If the GCC states co-operated more, it would mean lower prices in all countries. "If you are representing a lot of players, you should be able to bring the price down," said Mr de Silva. "If you negotiate as a bloc, you should get much better rates. "The UAE should take a larger role in the GCC bulk buying purchasing process. Building economies of scale and a greater contribution could help to cut the cost of a lot of drugs that are brought in."

According to the GCC Secretariat General's website, bulk purchasing has "achieved great success in obtaining competitive and reasonable drug prices from drug manufacturers". Speaking earlier about the high price of medicines in the UAE, a Ministry of Health official said the population of the UAE played the biggest factor in the high prices. "Suppose a country has a population of 60 million. They will buy maybe 20 times more than what we can buy in the UAE with a population of five million," said Dr Amin al Amiri, the head of medical licensing and drug registration.

The Ministry of Health declined to comment yesterday. Introducing increasing numbers of less expensive generic drugs is another important task for the UAE, Mr de Silva said, but "replacing brands with generics overnight is not going to happen". Generics are typically a fraction of the cost of prescription drugs, and can potentially save health bodies millions of dirhams each year. "You don't really get the same generic drugs here that you have in the US, Germany or England. The generics that are available here are branded generics," Mr de Silva said. "Many people living here may choose to bring in drugs from elsewhere."

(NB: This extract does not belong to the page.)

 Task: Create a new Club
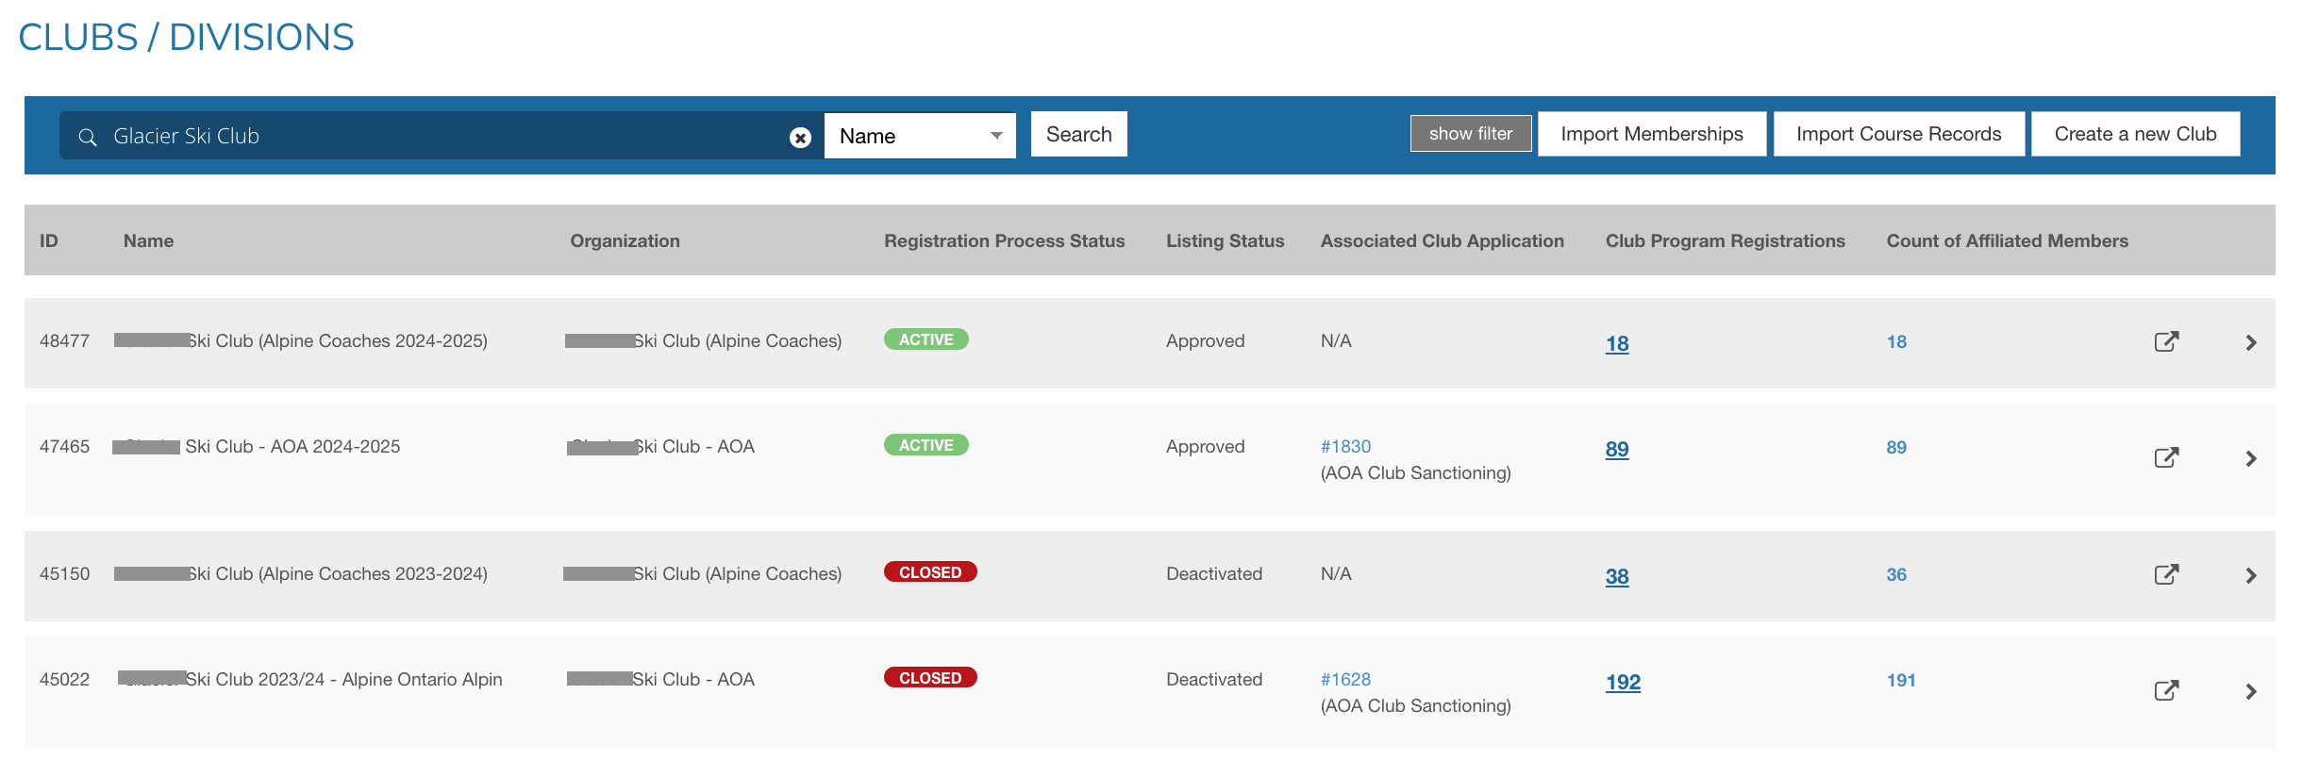[x=2135, y=134]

Last year the Health Authority-Abu Dhabi ruled that doctors must only write the generic names on prescriptions, allowing patients and pharmacists to decide whether to use generic or branded drugs. Mr de Silva also said the Ministry of Health needed to reassess its drug approval processes, as they were very "stringent". "One option is to ease restrictions on the approval of generics from countries such as Egypt and India, without compromising patient safety," he said.